Skin Care Guidelines for the Neonate Aged 23-30 Weeks

Skin, the largest organ of the human body, has many important functions; among them are thermoregulation, acting as a barrier against toxins, and secreting water and electrolytes. Traditionally, skin care in the neonatal intensive care unit has been handed down from more experienced nurses to new nurses. Today’s neonatal nurses realize the importance of utilizing evidence based guidelines to guide their care, which includes the area of skin care. The purpose of this education project is to provide scientific based education to the neonatal nurses working at a university based hospital. The specific education being proposed is on skin care for the premature infant age 23-30 weeks gestation. A premature infant’s skin is underdeveloped and thinner than full term infants, placing them at risk for sepsis, dehydration, and hypotherma, among other physically detrimental side effects. In fact, infants are discharged from the neonatal intensive care unit with significant scars. The proposed education is an eight hour classroom based course that will be offered to newly graduated and experienced nurses alike.
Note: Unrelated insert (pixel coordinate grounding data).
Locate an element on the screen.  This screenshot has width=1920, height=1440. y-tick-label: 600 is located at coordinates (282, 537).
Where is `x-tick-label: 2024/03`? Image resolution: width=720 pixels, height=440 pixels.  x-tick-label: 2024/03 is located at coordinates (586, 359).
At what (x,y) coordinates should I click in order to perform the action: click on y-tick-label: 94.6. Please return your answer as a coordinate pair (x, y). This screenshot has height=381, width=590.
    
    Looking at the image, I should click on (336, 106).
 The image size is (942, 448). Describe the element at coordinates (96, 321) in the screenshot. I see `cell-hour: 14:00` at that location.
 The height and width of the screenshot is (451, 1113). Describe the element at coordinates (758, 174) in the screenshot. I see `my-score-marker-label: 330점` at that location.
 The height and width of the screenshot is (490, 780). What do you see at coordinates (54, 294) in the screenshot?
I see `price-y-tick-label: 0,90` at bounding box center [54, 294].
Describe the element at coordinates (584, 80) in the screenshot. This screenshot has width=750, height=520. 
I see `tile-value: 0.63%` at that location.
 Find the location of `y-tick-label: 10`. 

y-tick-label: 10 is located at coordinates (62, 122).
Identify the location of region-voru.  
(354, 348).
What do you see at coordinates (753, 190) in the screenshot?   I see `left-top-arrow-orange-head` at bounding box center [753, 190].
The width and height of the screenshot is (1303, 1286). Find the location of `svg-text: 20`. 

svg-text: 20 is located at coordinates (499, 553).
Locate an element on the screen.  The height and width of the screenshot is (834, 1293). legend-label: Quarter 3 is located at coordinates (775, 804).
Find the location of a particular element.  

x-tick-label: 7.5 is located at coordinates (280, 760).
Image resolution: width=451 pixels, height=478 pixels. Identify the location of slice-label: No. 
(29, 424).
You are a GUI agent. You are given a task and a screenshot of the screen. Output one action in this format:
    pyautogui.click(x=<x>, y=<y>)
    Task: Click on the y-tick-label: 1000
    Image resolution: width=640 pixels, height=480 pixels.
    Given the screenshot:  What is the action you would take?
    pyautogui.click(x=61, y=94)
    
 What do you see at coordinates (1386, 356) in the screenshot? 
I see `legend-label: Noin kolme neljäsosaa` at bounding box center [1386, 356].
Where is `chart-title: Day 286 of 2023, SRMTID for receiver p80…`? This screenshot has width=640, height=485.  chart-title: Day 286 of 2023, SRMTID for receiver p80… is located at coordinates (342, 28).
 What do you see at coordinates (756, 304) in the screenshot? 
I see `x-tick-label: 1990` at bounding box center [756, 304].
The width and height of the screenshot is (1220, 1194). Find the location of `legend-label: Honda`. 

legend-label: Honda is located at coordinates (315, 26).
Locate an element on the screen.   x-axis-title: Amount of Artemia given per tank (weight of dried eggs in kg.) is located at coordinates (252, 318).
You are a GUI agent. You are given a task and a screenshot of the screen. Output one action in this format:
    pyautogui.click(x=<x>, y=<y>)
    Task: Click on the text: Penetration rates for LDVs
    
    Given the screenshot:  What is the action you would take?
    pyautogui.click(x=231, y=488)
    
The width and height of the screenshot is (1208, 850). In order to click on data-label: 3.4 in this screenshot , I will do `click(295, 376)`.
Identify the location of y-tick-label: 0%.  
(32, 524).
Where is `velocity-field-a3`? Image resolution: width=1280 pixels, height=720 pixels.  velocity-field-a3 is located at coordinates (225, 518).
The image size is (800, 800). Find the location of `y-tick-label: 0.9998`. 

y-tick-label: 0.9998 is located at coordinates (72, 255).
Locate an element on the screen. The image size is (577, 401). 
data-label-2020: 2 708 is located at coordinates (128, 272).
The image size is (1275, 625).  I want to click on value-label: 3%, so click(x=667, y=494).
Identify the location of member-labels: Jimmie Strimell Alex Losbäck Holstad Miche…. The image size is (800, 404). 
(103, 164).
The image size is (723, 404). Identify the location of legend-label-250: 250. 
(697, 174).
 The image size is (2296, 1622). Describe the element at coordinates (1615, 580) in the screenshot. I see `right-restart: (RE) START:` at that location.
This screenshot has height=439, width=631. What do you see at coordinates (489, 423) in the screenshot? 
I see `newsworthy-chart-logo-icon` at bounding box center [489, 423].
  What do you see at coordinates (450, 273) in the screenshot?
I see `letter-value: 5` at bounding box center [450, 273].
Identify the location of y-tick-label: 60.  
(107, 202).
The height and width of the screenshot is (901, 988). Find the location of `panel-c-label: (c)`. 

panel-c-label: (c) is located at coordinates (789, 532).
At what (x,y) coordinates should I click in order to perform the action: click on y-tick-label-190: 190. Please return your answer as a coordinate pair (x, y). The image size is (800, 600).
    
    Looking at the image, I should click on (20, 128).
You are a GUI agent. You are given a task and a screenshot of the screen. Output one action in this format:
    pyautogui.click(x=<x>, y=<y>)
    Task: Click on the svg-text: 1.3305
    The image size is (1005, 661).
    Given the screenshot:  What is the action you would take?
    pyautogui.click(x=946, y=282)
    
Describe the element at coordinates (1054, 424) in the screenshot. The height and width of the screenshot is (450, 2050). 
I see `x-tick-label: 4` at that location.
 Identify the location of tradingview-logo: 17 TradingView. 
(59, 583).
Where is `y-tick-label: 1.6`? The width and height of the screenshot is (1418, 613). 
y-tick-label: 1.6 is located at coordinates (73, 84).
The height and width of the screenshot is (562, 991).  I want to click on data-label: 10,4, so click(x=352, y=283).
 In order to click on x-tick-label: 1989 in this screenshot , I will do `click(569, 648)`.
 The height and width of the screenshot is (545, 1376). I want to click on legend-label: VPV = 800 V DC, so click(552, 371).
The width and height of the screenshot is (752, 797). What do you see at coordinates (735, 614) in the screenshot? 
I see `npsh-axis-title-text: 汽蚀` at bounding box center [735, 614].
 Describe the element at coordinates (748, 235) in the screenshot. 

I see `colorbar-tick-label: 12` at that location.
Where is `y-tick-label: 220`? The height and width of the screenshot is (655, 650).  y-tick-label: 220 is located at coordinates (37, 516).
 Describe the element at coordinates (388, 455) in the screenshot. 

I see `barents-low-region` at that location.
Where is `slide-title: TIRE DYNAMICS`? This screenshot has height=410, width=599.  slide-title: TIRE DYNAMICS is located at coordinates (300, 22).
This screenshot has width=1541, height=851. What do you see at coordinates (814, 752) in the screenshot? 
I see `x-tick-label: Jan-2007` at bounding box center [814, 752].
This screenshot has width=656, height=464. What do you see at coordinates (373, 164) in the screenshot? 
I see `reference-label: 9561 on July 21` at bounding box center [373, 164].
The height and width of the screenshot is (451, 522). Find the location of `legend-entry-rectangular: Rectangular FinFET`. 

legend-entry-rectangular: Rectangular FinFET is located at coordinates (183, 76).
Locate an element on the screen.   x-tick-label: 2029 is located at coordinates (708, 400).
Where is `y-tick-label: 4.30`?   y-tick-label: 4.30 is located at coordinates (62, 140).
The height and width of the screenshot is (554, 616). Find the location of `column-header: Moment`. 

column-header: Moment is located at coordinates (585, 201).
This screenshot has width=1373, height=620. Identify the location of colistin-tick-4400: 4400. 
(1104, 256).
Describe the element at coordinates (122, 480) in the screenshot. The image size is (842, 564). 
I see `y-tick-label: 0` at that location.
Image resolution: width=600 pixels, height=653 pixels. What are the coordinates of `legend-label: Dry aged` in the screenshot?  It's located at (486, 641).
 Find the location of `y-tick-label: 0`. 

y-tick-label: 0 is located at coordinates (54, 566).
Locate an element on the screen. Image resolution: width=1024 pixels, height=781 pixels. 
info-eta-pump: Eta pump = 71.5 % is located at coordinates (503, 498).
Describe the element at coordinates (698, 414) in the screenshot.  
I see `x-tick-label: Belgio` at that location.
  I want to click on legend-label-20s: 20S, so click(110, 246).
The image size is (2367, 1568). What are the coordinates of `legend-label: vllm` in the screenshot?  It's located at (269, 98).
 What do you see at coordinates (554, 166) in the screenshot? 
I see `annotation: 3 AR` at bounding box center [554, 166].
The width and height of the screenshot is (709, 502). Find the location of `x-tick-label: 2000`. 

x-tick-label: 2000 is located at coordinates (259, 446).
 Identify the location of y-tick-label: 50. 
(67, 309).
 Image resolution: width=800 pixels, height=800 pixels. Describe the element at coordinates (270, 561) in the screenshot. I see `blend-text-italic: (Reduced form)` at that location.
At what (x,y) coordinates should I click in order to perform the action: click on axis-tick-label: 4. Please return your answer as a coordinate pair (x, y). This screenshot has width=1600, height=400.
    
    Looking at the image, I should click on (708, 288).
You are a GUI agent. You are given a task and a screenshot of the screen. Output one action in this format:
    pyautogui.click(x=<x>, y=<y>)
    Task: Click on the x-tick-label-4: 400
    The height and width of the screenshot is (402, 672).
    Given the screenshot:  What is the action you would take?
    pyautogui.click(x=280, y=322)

Topics included are: a discussion on skin functions, how skin develops, the effect of nutrition on skin, skin assessment, skincare guidelines for infants 23-30 weeks, evaluating and documenting skin conditions, and case study and discussion. Offering this course will provide a set of guidelines for neonatal nurses to follow in providing skincare to premature infants, therefore decreasing the incidence of iatrogenic injuries.